_Ziel 1:_
Fasse das Interview in zwei Sätzen zusammen.
_Ziel 2:_
Gib den Abschnitt des Interviews wieder, der mit den Worten "Das ist etwas" beginnt und mit "aussehe, solche Sachen." endet, und tausche dabei "Chad" gegen "Ricky".
_Ziel 3:_
Schreib das Interview über Motorradrennen dort weiter, wo es aufhört.

___ Dokumenttext

Was denkst du: wie sehen dich die Leute jetzt? Du scheinst eine Weile lange eine Figur gewesen zu sein, die extrem polarisierte. Die Leute lieben oder hassen dich. Denkst du, dass du dieselbe Phase durchmachst wie Chad Reed, als er vom Buhmann zu einer populären Figur wurde


Das ist etwas anderes. Ich habe kürzlich gescherzt, dass die Fans jetzt wohl Chad mögen, weil sie wissen, dass wir beide nicht auf einer Wellenlänge liegen. Ich denke, das geht auch auf meine schwierige Zeit zurück. Es schaut so aus, als ob es nicht viele «Leute in der Mitte» gibt. Ich finde das merkwürdig – wirklich – weil sie nicht wissen, wer ich bin. Das ist das Harte daran. Ich glaube, es ging immer um mehr als nur darum, wie ich Motorradrennen fahre. Es geht darum, wie ich mich gebe, wie ich aussehe, solche Sachen.

Ich vermute, ich gehe die Dinge anders an, und weil ich so aufgewachsen bin – ohne Geld und mit grossen Anstrengungen, alles auf die Reihe zu kriegen – war ich immer ein Typ, der sich von den Leuten isoliert hat. Wenn ich dir nicht traue, will ich auch nicht wirklich mit dir sprechen. Möglicherweise halten das einige Leute für Arroganz. Aber ich denke, die Meinungen über mich ändern sich ein bisschen. Sie können sehen, wie ich mich abmühe aber trotzdem immer noch da bin und kämpfe.


Wie weit weg bist du derzeit vom Fahrer, der 2008 die perfekte Saison hingelegt hat? Du bist erfahrener geworden. Aber spürst du Abnutzungserscheinungen?Dieser Kerl ist immer noch da, ich muss ihn einfach aufwecken! Ich spüre, dass das Niveau an Talenten besser geworden ist. Auch im Vergleich zu den Tagen, als ich gegen Ricky (Carmichael) gefahren bin. Denn es ist etwas anderes, wenn du jetzt sechs oder sieben Leute schlagen musst statt nur jemanden. Diese Jahre auf Yamaha haben mir definitiv etwas zugesetzt. Es gab viele Stürze und andere Dinge. Das habe ich nun mit Suzuki überwunden und ich fühle mich gut auf dem Motorrad.

______
___ Auszug Datensatz

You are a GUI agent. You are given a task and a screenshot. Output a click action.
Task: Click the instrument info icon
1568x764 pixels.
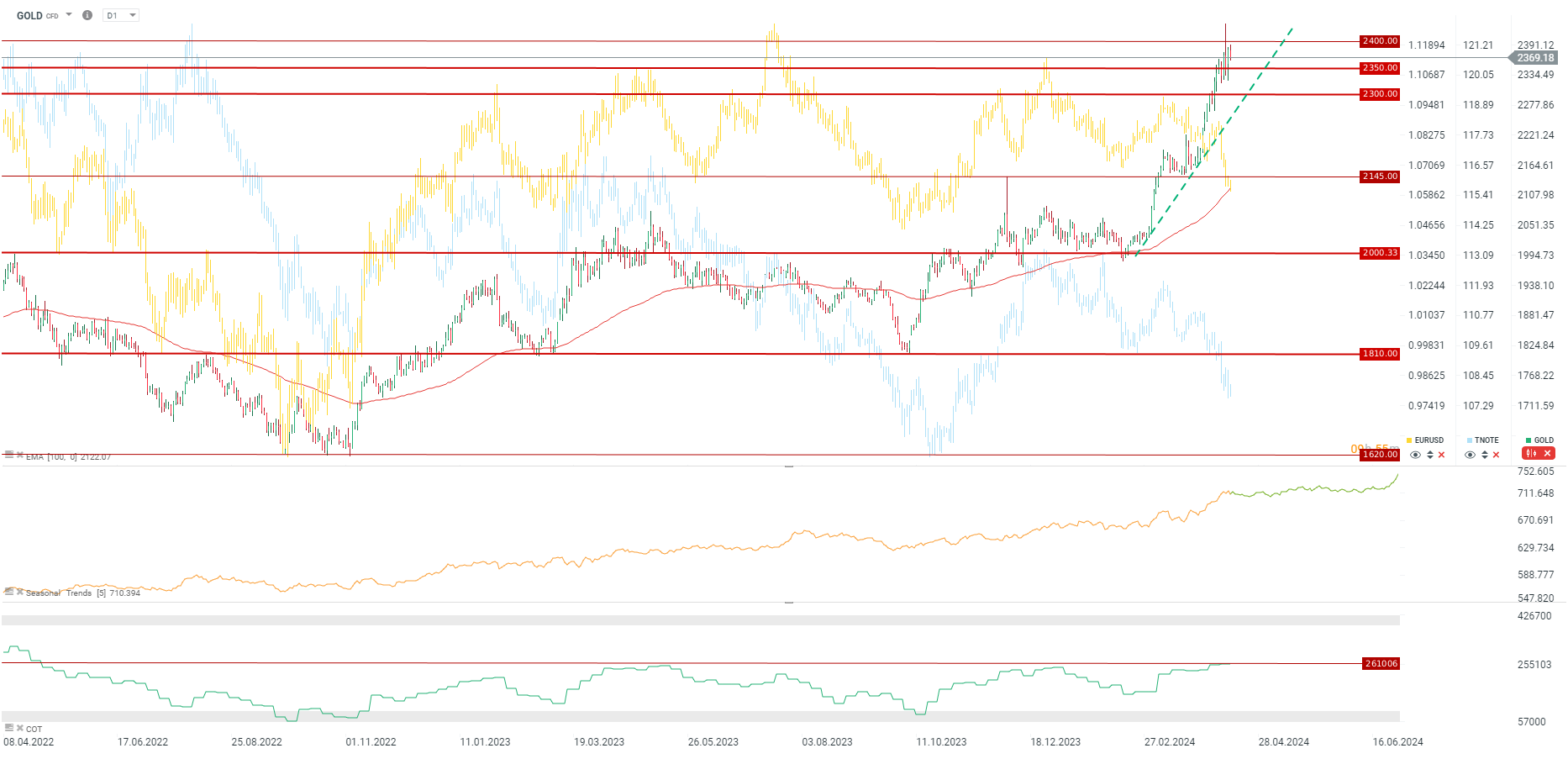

______

_Schriftliche Antwort 1:_
Der Befragte sagt, es gebe kaum Leute in der Mitte, obwohl niemand wisse, wer er sei, und weil er ohne Geld aufgewachsen sei und sich isoliert habe, hielten manche das für Arroganz, doch die Meinungen über ihn änderten sich ein bisschen. Der Fahrer der perfekten Saison 2008 sei noch in ihm, das Niveau sei aber gestiegen, und die Jahre auf Yamaha mit vielen Stürzen habe er mit Suzuki überwunden.

_Schriftliche Antwort 2:_
Das ist etwas anderes. Ich habe kürzlich gescherzt, dass die Fans jetzt wohl Ricky mögen, weil sie wissen, dass wir beide nicht auf einer Wellenlänge liegen. Ich denke, das geht auch auf meine schwierige Zeit zurück. Es schaut so aus, als ob es nicht viele «Leute in der Mitte» gibt. Ich finde das merkwürdig – wirklich – weil sie nicht wissen, wer ich bin. Das ist das Harte daran. Ich glaube, es ging immer um mehr als nur darum, wie ich Motorradrennen fahre. Es geht darum, wie ich mich gebe, wie ich aussehe, solche Sachen.

_Schriftliche Antwort 3:_
Seven gehört schon zu deinem nächsten Karriereschritt und es ist noch nicht lange her, als wir uns über Autorennen unterhalten haben. Sind vier Räder immer noch ein Thema? Wie denkst du darüber?

In meinem Kopf gibt es derzeit nur Supercross, ich bin total auf Racing fokussiert. Ich habe die Entscheidung gewählt, eine Menge Geld auf dem Tisch liegen zu lassen und hierher zu kommen, um Rennen zu fahren. Das ist meine Priorität Nummer 1. Nummer 2 ist die eigene Firma aufzubauen. Aber da habe ich gute Leute um mich herum, ich muss mich nicht zu sehr um irgendwelchen Geschäftskram Sorgen machen. Ich bekomme immer noch Anrufe wegen der Auto-Sache.

Ich denke, es gibt eine Zeit und einen Ort für vier Räder, und – ob ich selber fahren kann oder nicht – dass es einen Markt für mich in diesem Bereich gibt. Es gibt eine Menge guter Autorennfahrer und viele mit mehr Erfahrung als ich. Trotzdem bekomme ich noch immer Anrufe. Ich weiss, dass es da um Aufmerksamkeit geht und darum, was du für deine Sponsoren und deine Fans machen kannst. Die Leute mögen mich hassen oder lieben, aber sind reden immer noch über mich.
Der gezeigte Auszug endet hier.